JWT Verifier
Paste a JSON Web Token and its HMAC secret to check whether the signature is valid. The tool recomputes the HS256, HS384 or HS512 signature, compares it to the token, checks the exp and nbf time claims, and shows the decoded header and payload. Everything runs in your browser.
How to verify a JWT
- Paste the JSON Web Token into the token box.
- Enter the shared HMAC secret used to sign it and pick a test secret, not a production one.
- Read the verdict: a valid or invalid signature badge plus the expiry and not-before status.
Examples
Standard HS256 token, correct secret
token "eyJhbGci...SflKxwRJSMeKKF2QT4fwpMeJf36POk6yJV_adQssw5c", secret "your-256-bit-secret"
Signature valid (HS256). Not expired.
Frequently asked questions
What is the difference between verifying and decoding a JWT?
Decoding only base64url-decodes the header and payload so you can read them, and it always succeeds. Verifying recomputes the signature with your secret and compares it to the token, which proves the token was issued by someone who holds that secret and was not tampered with. This tool does both, but only a passing signature check means the token can be trusted.

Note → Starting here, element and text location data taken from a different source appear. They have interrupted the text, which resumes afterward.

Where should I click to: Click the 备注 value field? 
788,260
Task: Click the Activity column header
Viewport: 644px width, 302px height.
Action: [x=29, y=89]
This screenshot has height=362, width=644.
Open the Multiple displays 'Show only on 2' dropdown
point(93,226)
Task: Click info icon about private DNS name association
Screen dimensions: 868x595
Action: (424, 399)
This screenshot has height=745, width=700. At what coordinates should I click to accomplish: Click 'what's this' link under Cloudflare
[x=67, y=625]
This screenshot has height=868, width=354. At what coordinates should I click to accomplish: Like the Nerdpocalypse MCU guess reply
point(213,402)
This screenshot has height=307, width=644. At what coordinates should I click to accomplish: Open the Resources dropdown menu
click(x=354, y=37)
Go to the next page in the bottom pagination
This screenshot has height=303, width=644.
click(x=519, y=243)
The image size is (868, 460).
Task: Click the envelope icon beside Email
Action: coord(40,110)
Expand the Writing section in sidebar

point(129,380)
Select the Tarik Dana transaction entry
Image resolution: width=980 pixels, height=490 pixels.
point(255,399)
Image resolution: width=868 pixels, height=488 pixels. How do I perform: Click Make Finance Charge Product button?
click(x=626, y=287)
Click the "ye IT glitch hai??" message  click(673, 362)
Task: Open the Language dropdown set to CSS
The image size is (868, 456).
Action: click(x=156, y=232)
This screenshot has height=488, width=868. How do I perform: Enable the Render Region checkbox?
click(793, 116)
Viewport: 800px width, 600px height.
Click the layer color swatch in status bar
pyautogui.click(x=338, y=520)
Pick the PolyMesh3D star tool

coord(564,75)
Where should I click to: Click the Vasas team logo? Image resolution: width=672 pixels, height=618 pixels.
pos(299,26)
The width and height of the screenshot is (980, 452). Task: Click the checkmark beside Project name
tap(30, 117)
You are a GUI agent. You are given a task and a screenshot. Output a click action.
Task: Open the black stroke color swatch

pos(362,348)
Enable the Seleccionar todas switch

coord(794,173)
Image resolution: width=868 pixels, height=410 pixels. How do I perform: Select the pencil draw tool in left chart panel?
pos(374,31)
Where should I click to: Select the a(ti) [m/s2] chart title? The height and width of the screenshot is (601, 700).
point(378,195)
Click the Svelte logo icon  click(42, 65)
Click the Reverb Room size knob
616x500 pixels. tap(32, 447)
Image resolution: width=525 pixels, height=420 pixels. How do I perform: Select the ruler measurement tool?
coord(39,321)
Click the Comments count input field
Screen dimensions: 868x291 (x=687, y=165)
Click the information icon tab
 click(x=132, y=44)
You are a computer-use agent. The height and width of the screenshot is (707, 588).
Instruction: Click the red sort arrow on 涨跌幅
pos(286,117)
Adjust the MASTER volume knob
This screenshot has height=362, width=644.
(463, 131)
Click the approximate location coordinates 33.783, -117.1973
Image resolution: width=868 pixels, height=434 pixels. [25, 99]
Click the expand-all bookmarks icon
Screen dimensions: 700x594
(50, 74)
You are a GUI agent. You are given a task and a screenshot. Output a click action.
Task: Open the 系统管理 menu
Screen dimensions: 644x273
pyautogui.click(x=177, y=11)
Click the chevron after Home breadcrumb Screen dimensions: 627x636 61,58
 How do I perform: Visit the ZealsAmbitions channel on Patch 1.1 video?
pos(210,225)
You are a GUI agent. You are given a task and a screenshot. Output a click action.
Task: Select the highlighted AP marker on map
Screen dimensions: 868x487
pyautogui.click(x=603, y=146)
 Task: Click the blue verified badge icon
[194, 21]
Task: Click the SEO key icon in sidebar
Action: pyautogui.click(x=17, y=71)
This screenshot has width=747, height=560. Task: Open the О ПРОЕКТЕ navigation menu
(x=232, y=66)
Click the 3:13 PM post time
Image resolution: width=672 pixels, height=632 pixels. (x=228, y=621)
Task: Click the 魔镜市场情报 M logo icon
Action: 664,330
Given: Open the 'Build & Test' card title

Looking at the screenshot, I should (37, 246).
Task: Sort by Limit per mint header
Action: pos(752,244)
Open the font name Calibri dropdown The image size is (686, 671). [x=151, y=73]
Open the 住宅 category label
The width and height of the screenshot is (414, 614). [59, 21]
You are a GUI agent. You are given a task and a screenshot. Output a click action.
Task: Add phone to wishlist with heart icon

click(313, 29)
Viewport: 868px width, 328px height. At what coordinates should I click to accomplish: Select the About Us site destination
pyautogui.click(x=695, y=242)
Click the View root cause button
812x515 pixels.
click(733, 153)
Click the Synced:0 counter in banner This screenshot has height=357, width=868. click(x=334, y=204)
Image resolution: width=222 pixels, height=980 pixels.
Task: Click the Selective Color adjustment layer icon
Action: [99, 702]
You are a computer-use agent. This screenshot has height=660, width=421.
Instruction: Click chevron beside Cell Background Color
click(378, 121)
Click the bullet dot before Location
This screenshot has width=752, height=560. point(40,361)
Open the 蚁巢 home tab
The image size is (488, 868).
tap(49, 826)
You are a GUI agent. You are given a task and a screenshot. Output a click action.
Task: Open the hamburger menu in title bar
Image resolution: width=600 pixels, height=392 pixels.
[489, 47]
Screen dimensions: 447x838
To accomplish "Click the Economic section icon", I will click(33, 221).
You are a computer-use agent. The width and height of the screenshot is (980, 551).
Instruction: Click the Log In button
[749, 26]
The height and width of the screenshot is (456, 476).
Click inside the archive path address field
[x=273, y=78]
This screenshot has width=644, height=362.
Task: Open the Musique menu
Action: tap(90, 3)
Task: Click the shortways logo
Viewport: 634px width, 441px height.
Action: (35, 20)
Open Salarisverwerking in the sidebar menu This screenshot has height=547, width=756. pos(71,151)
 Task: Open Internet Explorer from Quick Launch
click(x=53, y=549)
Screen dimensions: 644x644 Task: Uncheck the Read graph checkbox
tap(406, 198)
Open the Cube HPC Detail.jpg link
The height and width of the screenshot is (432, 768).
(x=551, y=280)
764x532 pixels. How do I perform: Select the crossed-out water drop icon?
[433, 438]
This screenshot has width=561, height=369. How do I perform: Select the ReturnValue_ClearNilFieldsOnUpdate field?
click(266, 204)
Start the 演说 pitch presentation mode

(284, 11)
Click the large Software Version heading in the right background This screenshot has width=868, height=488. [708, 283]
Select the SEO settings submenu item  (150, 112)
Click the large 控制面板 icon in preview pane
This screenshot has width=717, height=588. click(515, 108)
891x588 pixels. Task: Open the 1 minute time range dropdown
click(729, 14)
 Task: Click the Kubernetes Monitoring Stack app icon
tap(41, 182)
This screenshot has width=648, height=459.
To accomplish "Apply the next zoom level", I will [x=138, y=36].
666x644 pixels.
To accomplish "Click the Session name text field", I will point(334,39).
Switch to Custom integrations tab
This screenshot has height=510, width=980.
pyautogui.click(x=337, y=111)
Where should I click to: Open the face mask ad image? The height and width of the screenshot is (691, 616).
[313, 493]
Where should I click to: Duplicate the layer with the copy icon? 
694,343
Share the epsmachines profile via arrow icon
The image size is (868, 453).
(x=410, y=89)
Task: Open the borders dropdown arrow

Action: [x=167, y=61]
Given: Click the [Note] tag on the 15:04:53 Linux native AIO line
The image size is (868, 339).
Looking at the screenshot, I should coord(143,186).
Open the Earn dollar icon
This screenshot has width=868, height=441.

Which algorithms are supported?
The HMAC family: HS256, HS384 and HS512. These sign and verify with a single shared secret. Asymmetric algorithms such as RS256, ES256 and PS256 use a public key instead of a secret, so they are reported as unsupported here. The none algorithm is always treated as unverifiable.
Is my token or secret sent to a server?
No. The signature is recomputed locally in your browser with the Web Crypto API, so your token and secret never leave your machine. Even so, avoid pasting a real production secret into any online tool. Use a test secret whenever you can.
Why does the signature fail even though the token looks correct?
The most common cause is a secret that does not match the one used to sign the token, including a stray space, the wrong encoding, or a base64-encoded key entered as plain text. A mismatched algorithm or a token that was edited after signing will also fail. The header and payload still decode so you can compare the details.
What do the expired and not yet valid statuses mean?
They come from the exp and nbf claims, which are seconds since 1970. If exp is in the past the token is expired, and if nbf is in the future the token is not yet valid. A token is only fully valid when the signature checks out and it is within that time window.
Can a valid signature still be an invalid token?
Yes. A token can have a correct signature but be expired or not yet valid. This tool reports the signature result separately from the time checks, and the overall verdict is valid only when the signature passes and the token is inside its exp and nbf window.